Population Health

September 17, 2024

Initiative-funded AI pilot project looks to create datasets that spot and predict future pandemics

Researcher works at a lab benchThe origins of the COVID-19 pandemic reflect a larger trend of increasingly frequent, severe and widespread human disease transmission caused by changes in global biotic and abiotic systems. These changes are a result of climate change, land-use change, globalization and urbanization, all of which are causing unprecedented shifts in ecosystems that result in a greater risk for zoonotic spillover.

In summer 2024, a team of interdisciplinary researchers at the University of Washington were awarded an artificial intelligence-focused pilot grant from the Population Health Initiative to create new, dynamic datasets that accurately identify key risk factors for pandemic emergence in Washington State. These datasets are in large part an effort to restore the precision of models that recognize “hotspots,” or areas of high risk for disease spread, and expand the potential for these models to accurately predict future “hotspots.”

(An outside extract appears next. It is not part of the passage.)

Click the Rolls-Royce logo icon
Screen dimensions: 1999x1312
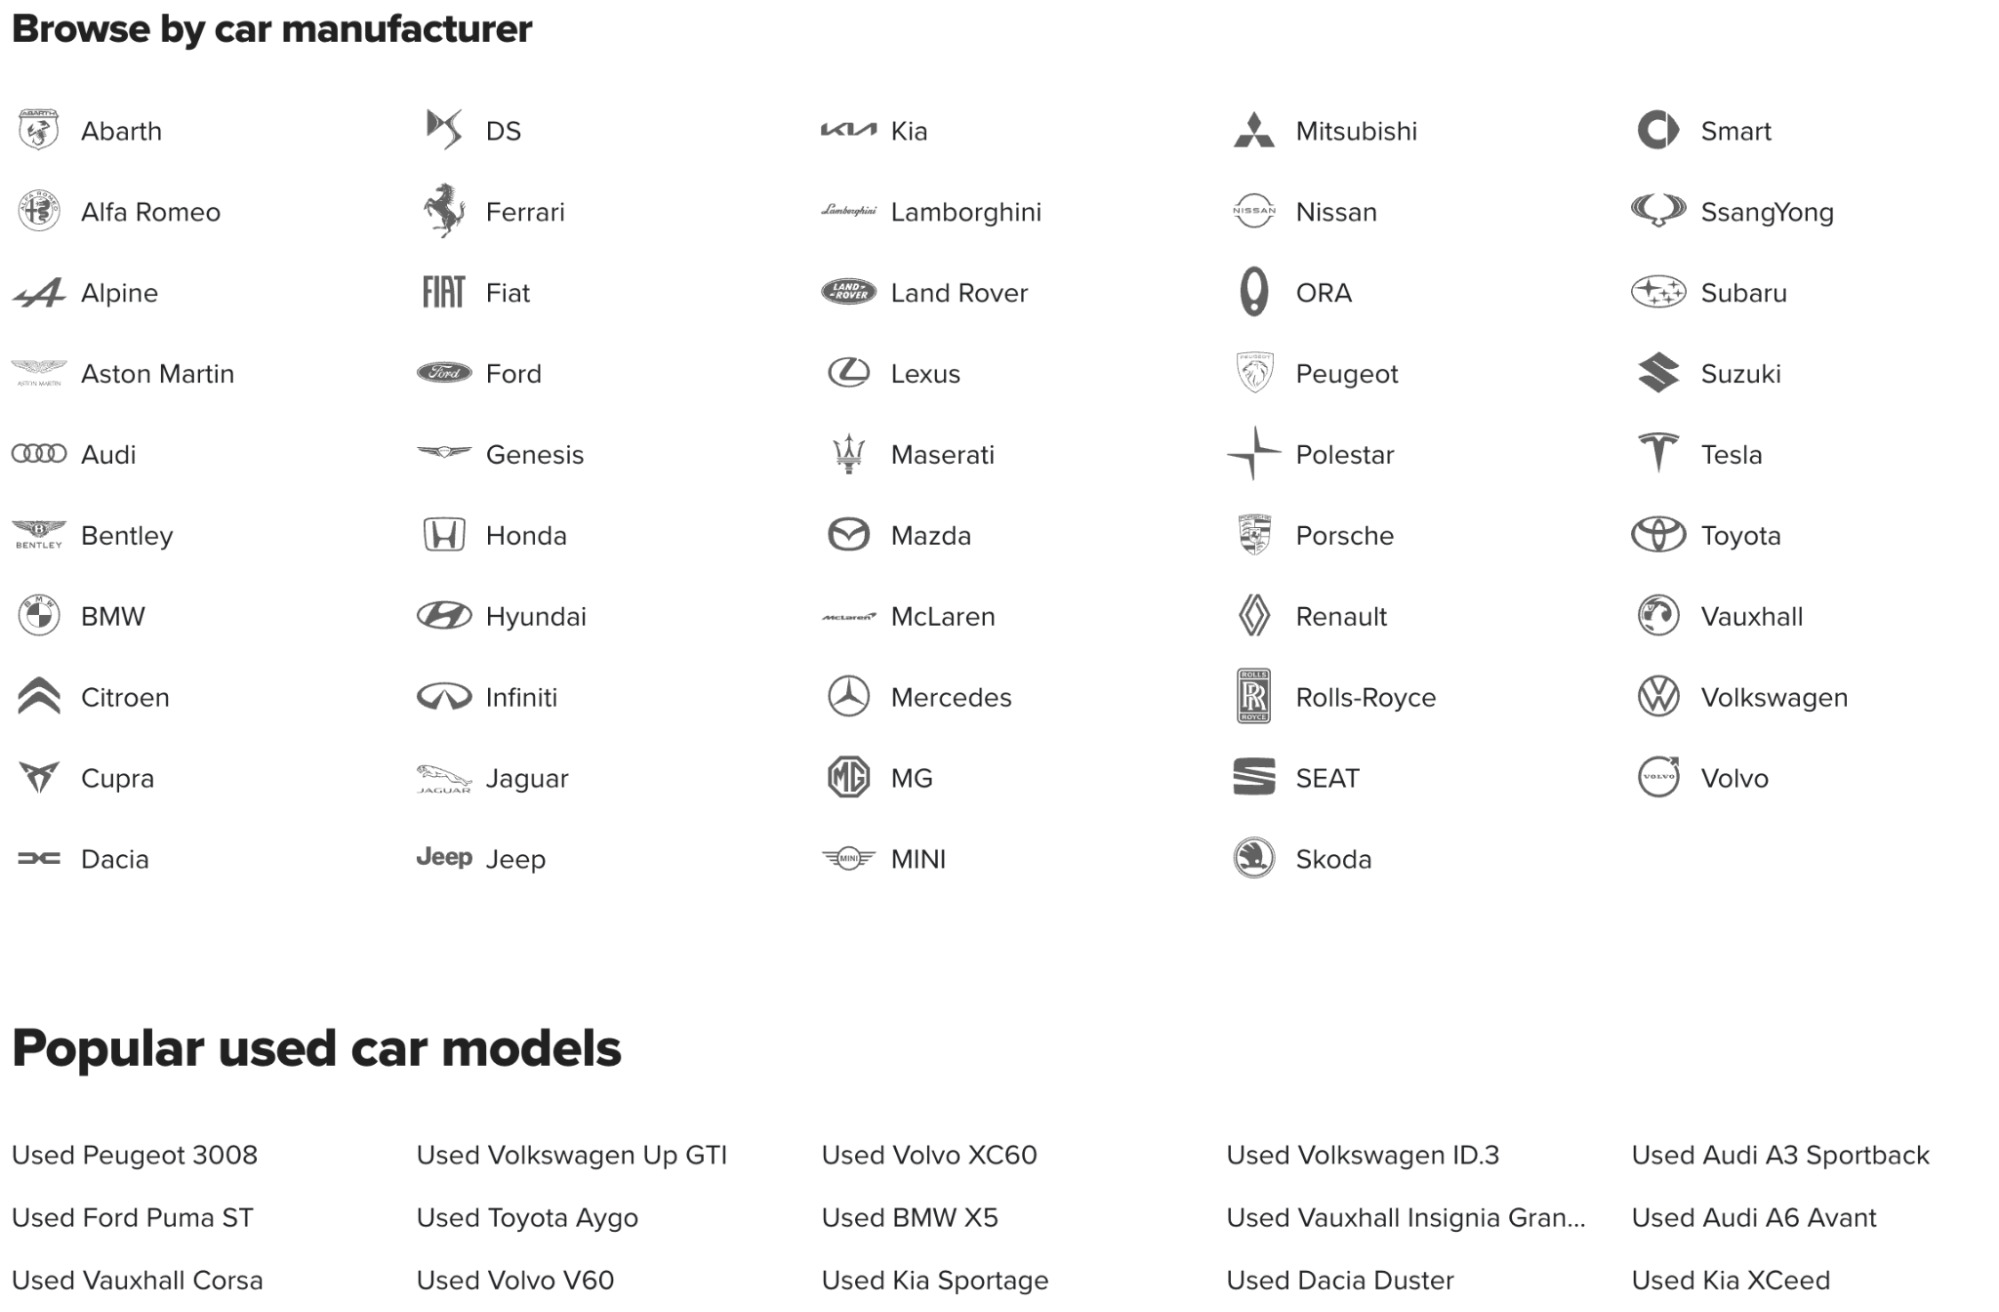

“About 15 years ago, there was a lot of interest in creating hotspot maps of zoonotic spillover using variables like precipitation, temperature, human population density, and wildlife biodiversity, and linking those to places where spillover has happened with a machine learning model,” shared Julianne Meisner, lead co-investigator and an assistant professor of Global Health. “The challenge is that these maps often identify many thousands of hotspots because they have to simplify things a lot, which indicates that these variables are not suited for the task of identifying zoonotic emergence.”

“This project is trying to rectify these models by starting off with maps that are much more suitable with datasets on landscapes and human movement that are much closer linked to what we know causes zoonotic emergence so we can do a better job of modeling and have better input data,” said Meisner.

The project’s team includes researchers from Paul G. Allen School of Computer Science & Engineering, the School of Public Health and the Department of Industrial & Systems Engineering.

As part of the project’s aim to create high-resolution datasets, Meisner and her research team will utilize key landscape characteristics like biodiversity, animal and human movement and land-use to better understand and forecast disease spread as the result of global phenomena.

“People have been living in close proximity to wildlife and forests for a millennia and I think there is an increase in risk of disease spread that is happening because of forces that are global,” explained Meisner. “For example, climate change could be leading to ecosystem stress that is increasing the risk of an activity that people have always done, but now it’s riskier than it used to be. There’s also land-use change that involves deforestation, wildfires, conversion of land biomes like savannah to grasslands, which are being caused by globalization or urbanization that ultimately strains ecosystems and causes diseases to emerge.”

The project’s measures of success rely on the successful presentation of their datasets to stakeholders in partnership with the Washington State One Health Collaborative, as well as the establishment of multidisciplinary mentoring meetings with the project’s PhD student.

The project began on August 1, 2024, and will last for one year, with the goal of producing proof-of-concept work that will allow the team to secure additional funding from the Advanced Research Projects Agency for Health (ARPA-H), the National Science Foundation (NSF) or the National Institutes of Health (NIH).

“We’re starting it in Washington state but would like to expand it to be a global effort. We’re trying to work out the kinks and figure out how this works, if we can do this effectively and if we can produce more valid maps,” said Meisner. “We also have to come up with some creative ways to get around the fact that zoonotic emergence is quite rare, but our goal is to package this in a larger proposal to a funder such as ARPA-H, NSF or NIH in order to keep this going and be a multidisciplinary training opportunity.”